Warm enough to snow
Posted by Brian from Shawnee on January 11, 2010 at 14:10
In Reply to: Warm enough to snow posted by Gary Martin on January 11, 2010 at 12:10:
: : Has anyone heard of the phrase "it's warm enough to snow"? I'm wondering if it is an old Suffolk phrase, possibly picked up from the local farming fraternity. I've known it since childhood, ie 1950's, brought up in a Suffolk village, with father in agricultural business, so would have heard many old Suffolk phrases and probably brought them home.
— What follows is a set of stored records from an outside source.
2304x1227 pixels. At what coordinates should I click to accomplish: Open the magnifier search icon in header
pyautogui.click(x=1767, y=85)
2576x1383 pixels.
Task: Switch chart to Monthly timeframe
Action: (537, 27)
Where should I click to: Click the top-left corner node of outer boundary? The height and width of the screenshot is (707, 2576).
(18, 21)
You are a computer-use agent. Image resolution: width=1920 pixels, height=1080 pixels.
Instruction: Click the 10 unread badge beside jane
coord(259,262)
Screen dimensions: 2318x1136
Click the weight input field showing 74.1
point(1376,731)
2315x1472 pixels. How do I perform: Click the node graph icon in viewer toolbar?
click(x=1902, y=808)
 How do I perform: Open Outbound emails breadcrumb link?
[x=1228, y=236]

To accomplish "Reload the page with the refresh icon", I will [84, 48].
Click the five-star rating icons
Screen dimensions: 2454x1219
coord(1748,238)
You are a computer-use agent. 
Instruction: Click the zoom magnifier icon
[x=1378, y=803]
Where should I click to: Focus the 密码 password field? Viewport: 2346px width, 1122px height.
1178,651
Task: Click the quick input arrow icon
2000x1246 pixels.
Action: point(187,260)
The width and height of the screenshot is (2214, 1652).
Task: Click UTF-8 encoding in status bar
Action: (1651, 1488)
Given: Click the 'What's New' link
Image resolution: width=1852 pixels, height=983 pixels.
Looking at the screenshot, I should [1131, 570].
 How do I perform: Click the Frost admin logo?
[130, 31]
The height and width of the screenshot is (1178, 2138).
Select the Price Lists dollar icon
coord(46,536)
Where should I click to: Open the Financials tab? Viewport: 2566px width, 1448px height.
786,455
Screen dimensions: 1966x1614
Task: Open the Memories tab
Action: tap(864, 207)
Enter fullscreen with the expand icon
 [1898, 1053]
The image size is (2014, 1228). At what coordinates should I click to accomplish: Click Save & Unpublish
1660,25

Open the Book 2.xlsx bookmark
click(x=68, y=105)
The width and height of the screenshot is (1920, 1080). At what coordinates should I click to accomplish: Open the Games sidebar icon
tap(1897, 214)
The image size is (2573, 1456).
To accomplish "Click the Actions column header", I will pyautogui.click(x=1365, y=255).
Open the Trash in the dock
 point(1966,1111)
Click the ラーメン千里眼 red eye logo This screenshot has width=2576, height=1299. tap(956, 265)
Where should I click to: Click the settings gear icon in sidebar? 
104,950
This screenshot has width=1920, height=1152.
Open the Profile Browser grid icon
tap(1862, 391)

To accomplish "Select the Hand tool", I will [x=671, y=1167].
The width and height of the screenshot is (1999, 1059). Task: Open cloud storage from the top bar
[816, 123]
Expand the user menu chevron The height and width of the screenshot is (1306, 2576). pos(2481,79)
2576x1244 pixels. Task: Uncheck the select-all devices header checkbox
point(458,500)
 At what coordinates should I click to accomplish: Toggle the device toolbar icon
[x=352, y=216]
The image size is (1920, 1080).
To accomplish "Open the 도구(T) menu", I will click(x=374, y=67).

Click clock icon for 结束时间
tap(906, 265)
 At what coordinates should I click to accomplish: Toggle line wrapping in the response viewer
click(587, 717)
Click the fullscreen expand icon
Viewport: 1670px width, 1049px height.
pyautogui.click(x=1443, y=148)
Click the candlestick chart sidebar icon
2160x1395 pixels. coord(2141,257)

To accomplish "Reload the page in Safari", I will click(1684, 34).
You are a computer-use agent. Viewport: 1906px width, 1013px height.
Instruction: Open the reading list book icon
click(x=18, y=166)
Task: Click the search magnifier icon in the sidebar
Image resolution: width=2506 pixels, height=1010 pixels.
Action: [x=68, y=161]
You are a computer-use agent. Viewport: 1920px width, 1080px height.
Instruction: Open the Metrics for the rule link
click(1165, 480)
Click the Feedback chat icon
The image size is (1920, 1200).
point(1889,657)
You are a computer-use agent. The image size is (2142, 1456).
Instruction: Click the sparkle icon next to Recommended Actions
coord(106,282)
: : I would love to know if anyone knows anything about this phrase or, in fact, ever even heard it.
: : Thanks very much.
: 'Too cold to snow' used to be said quite often in my youth in Midlands, UK. I don't hear that so much noiw, but I imagine it was used elsewhere. I've not come across 'warm enough to snow' before but perhaps that comes from the same thought. It never seemed to make much sense. I think it was based on the notion that the weather seemed especially cold and crisp on clear cloud free days, when snow wasn't likely.
My wife, who doesn't like the cold at all, has been saying "it's too cold to snow" a lot lately. We've had a number of uncharacteristic single-digit Fahrenheit nights here in the mid-Atlantic U.S. Yesterday it hit 29F and I remarked that it felt like summer, so I can imagine someone also remarking that it's finally warm enough to snow.
A meteorlogist says this about the phrase "too cold to snow":
"The phrase "it is too cold to snow today" probably originated as a misapplication of the relationship between temperature and the maximum amount of water vapor that can be in the air. When temperature decreases, the maximum capacity of water vapor that can be in the air decreases. Therefore, the colder it gets the less water vapor there will be in the air."